Courgette Flowers

Nothing goes to waste when it comes to courgettes. As if the versatility, flavor and vitamins of courgettes are not enough, even its skin, seeds and pretty yellow flowers—which has the most flavor—can be eaten.

Yes, while most flowers are used to decorate dull areas of your garden, the flower of courgettes are typically cooked and served by chefs as a delicacy, appetizer, dessert, in as a garnish or in salads.

The flowers of courgettes are actually the immature fruit of its plant.  It has two types: the female, where an immature courgette is still attached to it but with no stems; and the male, which has long stalks but do not produce any fruit.

The male flower is what’s typically used in the culinary world.

Courgette flowers can also be stuffed with herbs, ricotta and blue cheese, lightly coated in batter and then deep fried until they are golden brown.  Some blanch it in water and stuff it with fresh crab or lobster meat.
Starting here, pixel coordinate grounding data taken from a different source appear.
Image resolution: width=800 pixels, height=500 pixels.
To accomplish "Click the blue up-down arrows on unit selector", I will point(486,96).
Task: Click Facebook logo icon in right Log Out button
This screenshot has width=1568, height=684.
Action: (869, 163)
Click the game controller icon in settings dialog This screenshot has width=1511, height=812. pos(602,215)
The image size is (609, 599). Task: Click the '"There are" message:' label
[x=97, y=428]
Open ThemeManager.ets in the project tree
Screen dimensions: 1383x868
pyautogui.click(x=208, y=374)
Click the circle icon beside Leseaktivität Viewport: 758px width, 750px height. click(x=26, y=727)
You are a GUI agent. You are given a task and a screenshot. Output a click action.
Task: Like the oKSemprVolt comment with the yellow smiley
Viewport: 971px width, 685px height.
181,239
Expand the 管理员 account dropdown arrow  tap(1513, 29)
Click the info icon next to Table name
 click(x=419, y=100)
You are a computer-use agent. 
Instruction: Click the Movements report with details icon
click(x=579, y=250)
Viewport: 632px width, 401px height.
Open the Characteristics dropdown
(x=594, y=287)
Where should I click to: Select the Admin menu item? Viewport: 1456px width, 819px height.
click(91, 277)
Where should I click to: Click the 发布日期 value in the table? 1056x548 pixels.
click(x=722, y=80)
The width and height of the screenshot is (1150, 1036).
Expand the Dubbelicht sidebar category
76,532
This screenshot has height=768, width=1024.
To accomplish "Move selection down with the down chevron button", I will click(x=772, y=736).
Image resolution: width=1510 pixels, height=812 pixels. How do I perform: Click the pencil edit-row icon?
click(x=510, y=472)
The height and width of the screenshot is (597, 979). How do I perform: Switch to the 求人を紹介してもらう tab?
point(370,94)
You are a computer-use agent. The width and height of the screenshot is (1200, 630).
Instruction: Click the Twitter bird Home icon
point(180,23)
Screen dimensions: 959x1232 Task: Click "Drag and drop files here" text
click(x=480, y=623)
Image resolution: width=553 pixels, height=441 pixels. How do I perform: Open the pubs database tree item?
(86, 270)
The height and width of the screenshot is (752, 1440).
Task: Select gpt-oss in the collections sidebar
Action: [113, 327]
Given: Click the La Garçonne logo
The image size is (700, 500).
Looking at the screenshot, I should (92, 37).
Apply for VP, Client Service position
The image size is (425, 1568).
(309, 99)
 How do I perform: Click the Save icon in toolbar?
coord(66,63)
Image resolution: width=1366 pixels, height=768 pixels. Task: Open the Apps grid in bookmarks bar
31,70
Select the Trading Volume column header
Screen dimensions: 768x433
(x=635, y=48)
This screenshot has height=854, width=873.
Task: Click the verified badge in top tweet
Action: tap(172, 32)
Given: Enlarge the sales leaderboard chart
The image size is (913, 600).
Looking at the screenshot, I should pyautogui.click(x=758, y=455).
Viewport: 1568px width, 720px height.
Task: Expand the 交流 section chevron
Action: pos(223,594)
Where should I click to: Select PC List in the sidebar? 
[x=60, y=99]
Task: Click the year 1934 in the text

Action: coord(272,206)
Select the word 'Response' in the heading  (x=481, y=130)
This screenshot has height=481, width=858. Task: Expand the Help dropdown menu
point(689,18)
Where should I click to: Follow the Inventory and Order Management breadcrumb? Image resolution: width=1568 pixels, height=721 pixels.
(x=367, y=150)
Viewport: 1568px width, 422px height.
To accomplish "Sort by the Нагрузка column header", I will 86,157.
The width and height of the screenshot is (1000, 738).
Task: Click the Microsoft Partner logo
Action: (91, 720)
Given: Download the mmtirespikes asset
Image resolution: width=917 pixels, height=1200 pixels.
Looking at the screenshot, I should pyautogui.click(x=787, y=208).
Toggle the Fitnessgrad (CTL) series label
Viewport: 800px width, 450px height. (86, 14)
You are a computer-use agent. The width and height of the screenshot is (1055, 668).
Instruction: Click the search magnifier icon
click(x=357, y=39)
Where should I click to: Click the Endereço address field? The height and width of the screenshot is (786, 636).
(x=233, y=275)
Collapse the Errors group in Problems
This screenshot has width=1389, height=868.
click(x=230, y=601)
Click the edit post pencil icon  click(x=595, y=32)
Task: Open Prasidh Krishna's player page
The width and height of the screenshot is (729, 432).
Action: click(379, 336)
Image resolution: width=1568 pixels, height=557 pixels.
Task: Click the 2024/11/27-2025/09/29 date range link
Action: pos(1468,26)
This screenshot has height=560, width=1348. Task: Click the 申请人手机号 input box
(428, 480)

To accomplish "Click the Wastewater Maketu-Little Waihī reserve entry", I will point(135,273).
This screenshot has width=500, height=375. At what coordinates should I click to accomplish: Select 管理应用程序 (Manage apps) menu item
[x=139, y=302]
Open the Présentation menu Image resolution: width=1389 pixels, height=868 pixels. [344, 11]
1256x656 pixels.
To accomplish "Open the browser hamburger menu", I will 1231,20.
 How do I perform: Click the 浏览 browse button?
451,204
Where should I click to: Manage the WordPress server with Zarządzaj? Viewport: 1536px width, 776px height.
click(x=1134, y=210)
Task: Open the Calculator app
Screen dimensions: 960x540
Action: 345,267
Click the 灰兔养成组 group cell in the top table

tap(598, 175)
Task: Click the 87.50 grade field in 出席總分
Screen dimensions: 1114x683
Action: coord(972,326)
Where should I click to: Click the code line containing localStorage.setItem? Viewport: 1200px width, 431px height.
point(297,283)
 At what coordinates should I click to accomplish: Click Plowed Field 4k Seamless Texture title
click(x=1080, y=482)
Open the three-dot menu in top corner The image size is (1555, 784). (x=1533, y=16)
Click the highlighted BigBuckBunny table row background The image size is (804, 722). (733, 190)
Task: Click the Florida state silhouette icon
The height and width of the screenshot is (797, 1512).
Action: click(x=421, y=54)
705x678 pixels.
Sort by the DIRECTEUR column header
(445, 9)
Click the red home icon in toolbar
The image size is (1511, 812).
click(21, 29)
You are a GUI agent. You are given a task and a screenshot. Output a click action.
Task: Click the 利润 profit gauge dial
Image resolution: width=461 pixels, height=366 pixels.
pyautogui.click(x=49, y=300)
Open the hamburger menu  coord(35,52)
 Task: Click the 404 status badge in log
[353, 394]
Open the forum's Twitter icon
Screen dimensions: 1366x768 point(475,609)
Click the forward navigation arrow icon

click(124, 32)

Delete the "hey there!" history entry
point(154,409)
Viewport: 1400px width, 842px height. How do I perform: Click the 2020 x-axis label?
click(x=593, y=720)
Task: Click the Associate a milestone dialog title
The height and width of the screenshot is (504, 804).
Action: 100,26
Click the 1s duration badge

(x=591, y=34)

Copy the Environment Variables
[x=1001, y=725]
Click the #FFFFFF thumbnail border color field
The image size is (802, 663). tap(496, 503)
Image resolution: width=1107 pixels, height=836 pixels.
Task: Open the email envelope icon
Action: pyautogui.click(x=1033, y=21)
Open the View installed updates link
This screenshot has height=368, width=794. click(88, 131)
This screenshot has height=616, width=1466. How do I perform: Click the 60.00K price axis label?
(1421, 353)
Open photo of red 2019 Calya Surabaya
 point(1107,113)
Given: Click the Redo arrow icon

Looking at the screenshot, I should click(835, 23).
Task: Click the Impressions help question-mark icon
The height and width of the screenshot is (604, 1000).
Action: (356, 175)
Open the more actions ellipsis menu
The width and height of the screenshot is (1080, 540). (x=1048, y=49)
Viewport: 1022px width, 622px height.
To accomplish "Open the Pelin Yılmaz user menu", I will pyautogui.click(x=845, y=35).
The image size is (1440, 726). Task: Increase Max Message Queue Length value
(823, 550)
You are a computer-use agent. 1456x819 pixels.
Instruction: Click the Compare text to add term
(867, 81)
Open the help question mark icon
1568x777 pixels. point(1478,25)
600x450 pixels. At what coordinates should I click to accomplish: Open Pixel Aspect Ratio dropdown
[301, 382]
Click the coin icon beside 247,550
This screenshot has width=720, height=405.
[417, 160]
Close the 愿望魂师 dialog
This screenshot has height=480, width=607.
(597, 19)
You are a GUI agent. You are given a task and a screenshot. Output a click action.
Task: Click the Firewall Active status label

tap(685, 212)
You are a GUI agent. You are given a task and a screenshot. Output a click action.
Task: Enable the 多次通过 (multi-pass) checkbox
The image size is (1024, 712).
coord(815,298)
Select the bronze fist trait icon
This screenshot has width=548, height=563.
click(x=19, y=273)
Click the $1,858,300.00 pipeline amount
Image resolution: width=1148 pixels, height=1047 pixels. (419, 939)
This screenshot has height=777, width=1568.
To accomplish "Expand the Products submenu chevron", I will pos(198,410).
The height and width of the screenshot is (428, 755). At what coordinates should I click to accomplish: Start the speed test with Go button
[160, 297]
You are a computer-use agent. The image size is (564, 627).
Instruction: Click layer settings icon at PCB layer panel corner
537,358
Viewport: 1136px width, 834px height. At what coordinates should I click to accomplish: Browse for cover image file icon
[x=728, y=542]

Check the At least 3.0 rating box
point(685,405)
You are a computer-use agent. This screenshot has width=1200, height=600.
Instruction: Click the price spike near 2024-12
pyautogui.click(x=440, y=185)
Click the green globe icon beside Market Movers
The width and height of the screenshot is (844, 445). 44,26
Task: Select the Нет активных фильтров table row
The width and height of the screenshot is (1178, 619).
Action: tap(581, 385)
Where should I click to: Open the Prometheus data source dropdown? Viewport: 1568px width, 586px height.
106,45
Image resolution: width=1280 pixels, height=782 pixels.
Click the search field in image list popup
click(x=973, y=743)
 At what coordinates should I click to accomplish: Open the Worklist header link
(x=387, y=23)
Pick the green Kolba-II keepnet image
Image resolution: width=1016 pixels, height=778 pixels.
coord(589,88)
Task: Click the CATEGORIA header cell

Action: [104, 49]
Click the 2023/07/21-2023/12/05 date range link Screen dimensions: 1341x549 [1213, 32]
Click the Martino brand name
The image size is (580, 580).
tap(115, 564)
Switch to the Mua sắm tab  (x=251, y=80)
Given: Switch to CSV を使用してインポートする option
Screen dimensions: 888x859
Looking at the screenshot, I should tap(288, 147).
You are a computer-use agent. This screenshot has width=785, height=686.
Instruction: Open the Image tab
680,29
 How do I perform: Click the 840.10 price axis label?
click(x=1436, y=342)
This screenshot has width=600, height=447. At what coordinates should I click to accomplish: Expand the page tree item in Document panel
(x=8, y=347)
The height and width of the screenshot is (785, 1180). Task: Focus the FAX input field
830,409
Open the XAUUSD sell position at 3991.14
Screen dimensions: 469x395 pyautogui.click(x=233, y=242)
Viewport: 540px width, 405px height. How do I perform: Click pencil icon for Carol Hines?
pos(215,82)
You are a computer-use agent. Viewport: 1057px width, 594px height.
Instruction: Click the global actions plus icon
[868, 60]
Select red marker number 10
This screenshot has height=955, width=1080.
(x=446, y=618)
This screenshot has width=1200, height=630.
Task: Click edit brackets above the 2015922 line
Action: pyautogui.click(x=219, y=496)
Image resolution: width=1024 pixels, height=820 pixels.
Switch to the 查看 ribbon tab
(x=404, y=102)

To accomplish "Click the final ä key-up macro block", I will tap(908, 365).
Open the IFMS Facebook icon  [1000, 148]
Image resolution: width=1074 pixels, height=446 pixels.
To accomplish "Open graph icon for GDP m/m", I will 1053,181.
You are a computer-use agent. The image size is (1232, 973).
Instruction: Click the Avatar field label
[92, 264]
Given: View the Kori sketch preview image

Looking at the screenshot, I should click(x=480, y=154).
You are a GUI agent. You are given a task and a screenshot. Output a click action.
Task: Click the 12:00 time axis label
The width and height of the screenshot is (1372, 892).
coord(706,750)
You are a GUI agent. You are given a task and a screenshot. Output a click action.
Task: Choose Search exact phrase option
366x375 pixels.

This flower is as delicate as it looks.  Pick them early in the morning, remove the stamens and use them right away.

If they turn limp, you can revitalize them by letting them float on icy water for a few moments.  Make sure not to leave them there too long lest they lose some of their flavor.

You can store courgette flowers for two to three days by sprinkling them with water.  Wrap them gently in kitchen paper, put in a zip-lock bag and store them in the refrigerator.